Who am I? Why should you care? Why does this site exist?
I've been using Linux in one form or another as my daily driver for the past 20 years. My first step after getting a computer is to wipe the boot drive and figure out which fork of Debian works the best with the least amount of fiddling. I also keep a few USB sticks with Antix or Fatdog in case things go wrong.
Of course Microsoft made me switch to Linux with the stupidity that followed XP. Windows got bigger, slower, more annoying, and less secure as time went on. Linux got a bit fatter and more annoying too, but that chubby penguin can still run circles around anything that comes out of Redmond. It's also free as in freedom and price, which makes it incredibly valuable in the age of forced obsolescence and diminishing returns.
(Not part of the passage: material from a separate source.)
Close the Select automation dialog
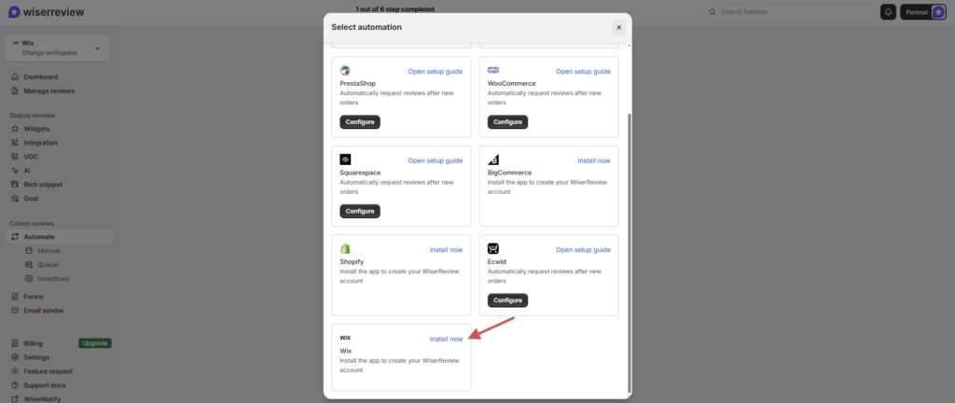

Of course, it's not all sunshine and rainbows in Linux land. The community is heavily fractured, Stallman is nuts, Torvalds is a tyrant (but for good reasons most of the time), Microsoft bought GitHub and turned Atom into one of their flagship products, and most distributions are infected with SystemD, a poor and bloated attempt to replace the classic SysV init system. Oh, and then there's Wayland, an attempt to completely rewrite the X Windows System instead of translating something like Tiny X to Rust or Free Pascal and bolting on the necessary stuff to support 3D graphics.
I've played with a bunch of different programming languages, including JS, Ruby, Python, Forth, and various members of the Lisp family. So far, I haven't really built anything. I mainly just glue a bunch of tools together or print interesting stuff to the screen. Still, my two favorites are Ruby and Perl. Python is often recommended for "serious development" these days, but something just doesn't sit well with me about the indented blocks with no ending brace or keyword. It's too easy to get lost and forget which indentation level you're at.
I use Ruby mainly as a replacement for shell scripting because Bash just doesn't have decent data structures. I got excited when they added associative arrays (key-value pairs) to Bash, but they're not as good as hashes in Ruby or dictionaries in Python. Perl is often thought of as a "write once" language, and yes, it can look a lot like line noise if someone really wants to big-brain stuff, but it's still a decent language for short programs. In fact, his site is powered by a SSG I wrote in Perl. I'll publish it later.
I finally decided to start sharing my little scripts and misadventures with the world as a cheap weekend hobby. Maybe it will help me land a job or become a repository of useful information some day.
That answers the first and third questions. The answer to the second one is up to you.